━━ Extracted entries
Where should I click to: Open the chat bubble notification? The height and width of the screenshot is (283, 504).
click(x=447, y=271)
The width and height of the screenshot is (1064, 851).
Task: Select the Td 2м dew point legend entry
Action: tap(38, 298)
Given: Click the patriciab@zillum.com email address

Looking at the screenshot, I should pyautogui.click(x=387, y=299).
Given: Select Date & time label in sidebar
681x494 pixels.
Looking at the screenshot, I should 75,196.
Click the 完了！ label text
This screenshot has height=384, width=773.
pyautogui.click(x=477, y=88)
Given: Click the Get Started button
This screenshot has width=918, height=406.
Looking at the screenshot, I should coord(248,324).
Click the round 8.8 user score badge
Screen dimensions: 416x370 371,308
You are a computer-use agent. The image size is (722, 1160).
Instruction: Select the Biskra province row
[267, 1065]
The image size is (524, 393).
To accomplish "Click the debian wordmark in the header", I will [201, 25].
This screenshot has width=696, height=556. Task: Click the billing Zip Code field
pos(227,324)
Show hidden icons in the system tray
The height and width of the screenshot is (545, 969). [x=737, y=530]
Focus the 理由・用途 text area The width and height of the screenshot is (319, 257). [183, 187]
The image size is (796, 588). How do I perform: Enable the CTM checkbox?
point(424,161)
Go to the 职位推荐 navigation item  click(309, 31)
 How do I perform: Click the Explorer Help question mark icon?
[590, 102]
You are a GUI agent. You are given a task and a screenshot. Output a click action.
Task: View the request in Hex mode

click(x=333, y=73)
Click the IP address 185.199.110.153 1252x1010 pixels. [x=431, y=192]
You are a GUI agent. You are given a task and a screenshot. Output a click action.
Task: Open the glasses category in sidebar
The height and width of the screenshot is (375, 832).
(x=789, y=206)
━━━━
Your goal: Type out the records above again, exactly the same.

Solved problem:
Where should I click to: Open the chat bubble notification? The height and width of the screenshot is (283, 504).
click(x=447, y=271)
The width and height of the screenshot is (1064, 851).
Task: Select the Td 2м dew point legend entry
Action: tap(38, 298)
Given: Click the patriciab@zillum.com email address

Looking at the screenshot, I should pyautogui.click(x=387, y=299).
Given: Select Date & time label in sidebar
681x494 pixels.
Looking at the screenshot, I should 75,196.
Click the 完了！ label text
This screenshot has height=384, width=773.
pyautogui.click(x=477, y=88)
Given: Click the Get Started button
This screenshot has width=918, height=406.
Looking at the screenshot, I should coord(248,324).
Click the round 8.8 user score badge
Screen dimensions: 416x370 371,308
You are a computer-use agent. The image size is (722, 1160).
Instruction: Select the Biskra province row
[267, 1065]
The image size is (524, 393).
To accomplish "Click the debian wordmark in the header", I will [201, 25].
This screenshot has width=696, height=556. Task: Click the billing Zip Code field
pos(227,324)
Show hidden icons in the system tray
The height and width of the screenshot is (545, 969). [x=737, y=530]
Focus the 理由・用途 text area The width and height of the screenshot is (319, 257). [183, 187]
The image size is (796, 588). How do I perform: Enable the CTM checkbox?
point(424,161)
Go to the 职位推荐 navigation item  click(309, 31)
 How do I perform: Click the Explorer Help question mark icon?
[590, 102]
You are a GUI agent. You are given a task and a screenshot. Output a click action.
Task: View the request in Hex mode

click(x=333, y=73)
Click the IP address 185.199.110.153 1252x1010 pixels. [x=431, y=192]
You are a GUI agent. You are given a task and a screenshot. Output a click action.
Task: Open the glasses category in sidebar
The height and width of the screenshot is (375, 832).
(x=789, y=206)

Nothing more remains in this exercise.